A investigação que encontrou o músico vivo

Na metade dos anos 1990, Segerman e o jornalista Craig Bartholomew Strydom decidiram tratar a história como investigação. Começaram pelos créditos de prensagens sul-africanas, nomes de produtores, editoras, registros de direitos autorais. Em uma época pré-buscas instantâneas, isso significava telefonemas para os Estados Unidos, cartas para gravadoras extintas, troca de mensagens em fóruns iniciais da internet. Aos poucos, chegaram a antigos produtores e, por intermédio de uma das filhas do músico, à notícia de que Rodriguez estava vivo, fora dos palcos, ainda instalado em Detroit.

O reencontro levou à turnê registrada em “Dead Men Don’t Tour: Rodriguez in South Africa 1998”. Em cidades como Cidade do Cabo, Pretória, Durban e Joanesburgo, o cantor encontrou ginásios cheios, cartazes improvisados, gente esperando há décadas. O público sabia de cor letras que ele próprio não tocava havia muito tempo, e o contraste entre o mito sul-africano e o trabalhador americano que, semanas antes, pegava ônibus para a demolição é um dos pontos centrais desses registros. A partir dessa temporada, Rodriguez voltaria a se apresentar com frequência no país e retomaria também o contato com a base de fãs que mantinha na Austrália desde os anos 1970.

Documentário, prêmios, dinheiro e legado

Foi esse enredo que o diretor sueco Malik Bendjelloul levou ao cinema. “Searching for Sugar Man”, lançado em 2012, acompanha a busca dos fãs sul-africanos, reconstrói o boato da morte e culmina com a chegada de Rodriguez ao palco do Velodrome. O documentário venceu prêmios em Sundance e em outros festivais importantes, além do Oscar de melhor longa documental em 2013, e recolocou o cantor no circuito de entrevistas e festivais internacionais. Parte da crítica, contudo, apontou que o filme quase não menciona a trajetória relativamente sólida que ele já tinha na Austrália, o que reforçaria uma narrativa de anonimato absoluto.

Com a redescoberta, a discussão sobre dinheiro veio à tona. Reportagens e entrevistas indicam que, até os anos 2000, Rodriguez sabia pouco sobre o volume de receitas geradas por licenças na África do Sul e em outros mercados. Depois do lançamento do documentário, contratos foram revistos, e ele passou a receber royalties mais significativos, embora valores exatos permaneçam cobertos por sigilo comercial. Nem isso alterou muito o cotidiano: mesmo com a agenda de shows reforçada e a renda maior, preferiu continuar na mesma casa barata comprada em 1976, já quase cego, com mobilidade limitada e pouca disposição para se afastar do bairro que conhecia desde jovem.
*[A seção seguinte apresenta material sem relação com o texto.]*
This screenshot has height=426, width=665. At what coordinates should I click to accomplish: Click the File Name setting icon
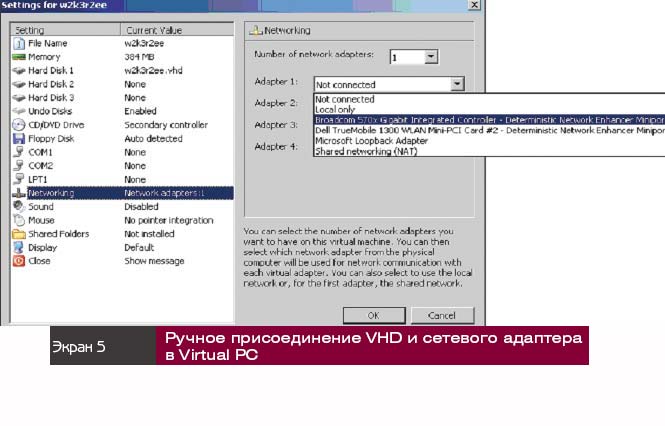(19, 43)
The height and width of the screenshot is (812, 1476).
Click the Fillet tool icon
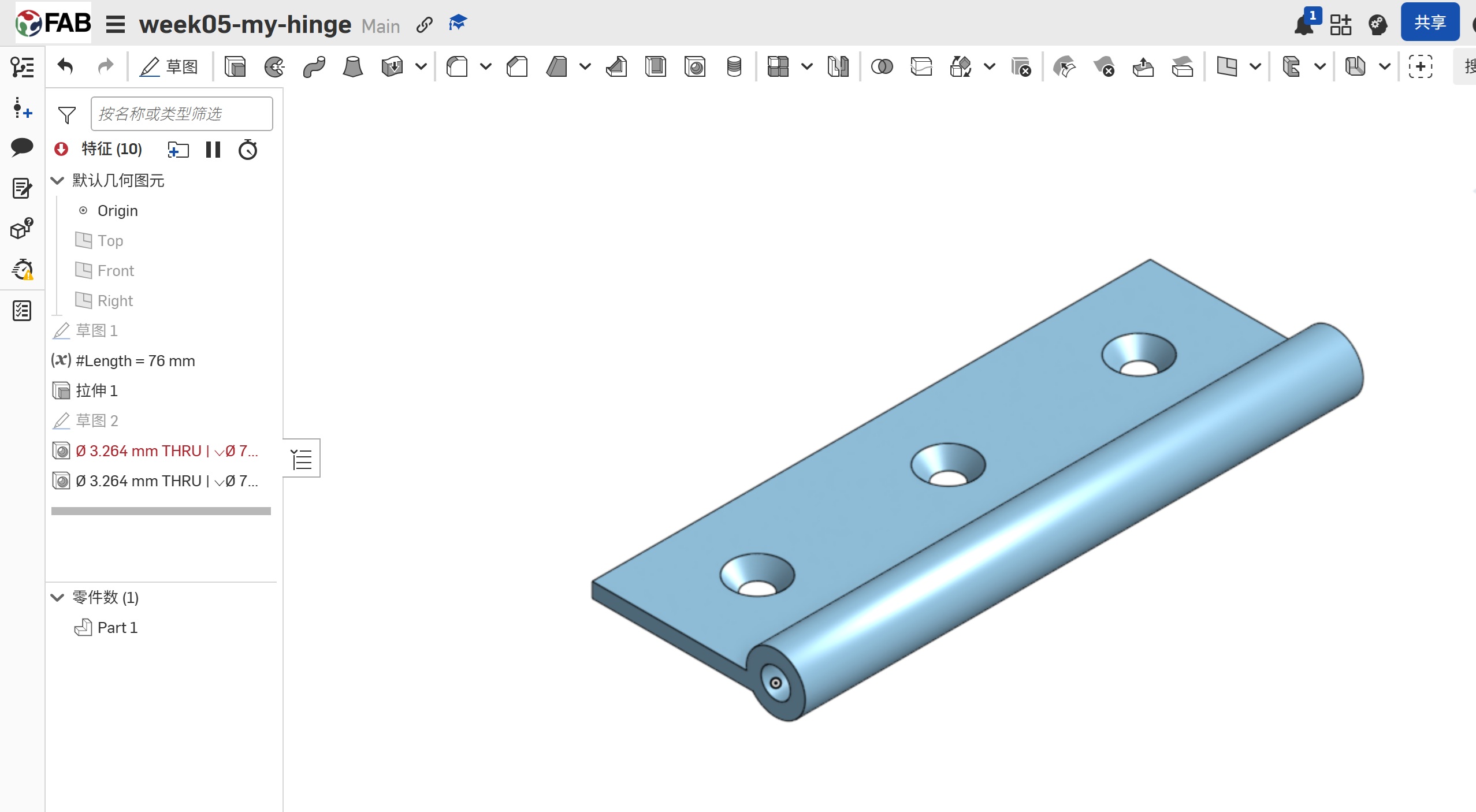[457, 67]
Rodriguez morreu em agosto de 2023, aos 81 anos, após problemas de saúde anunciados em seu site oficial e confirmados por redes públicas como a PBS e a ABC australiana. Em Detroit, bares que costumavam tocar “Sugar Man” e “I Wonder” promoveram homenagens informais; grafites com o rosto do músico voltaram a aparecer em muros próximos à antiga área industrial. Na África do Sul, rádios exibiram faixas inteiras de “Cold Fact” em programas especiais sobre sua morte. A figura do homem de óculos espessos que atravessa o palco como quem pede licença para cantar acabou virando síntese de uma história improvável, nascida do encontro entre mercados desiguais, contratos opacos e a insistência de ouvintes em manter vivas canções descobertas muito longe de onde foram compostas.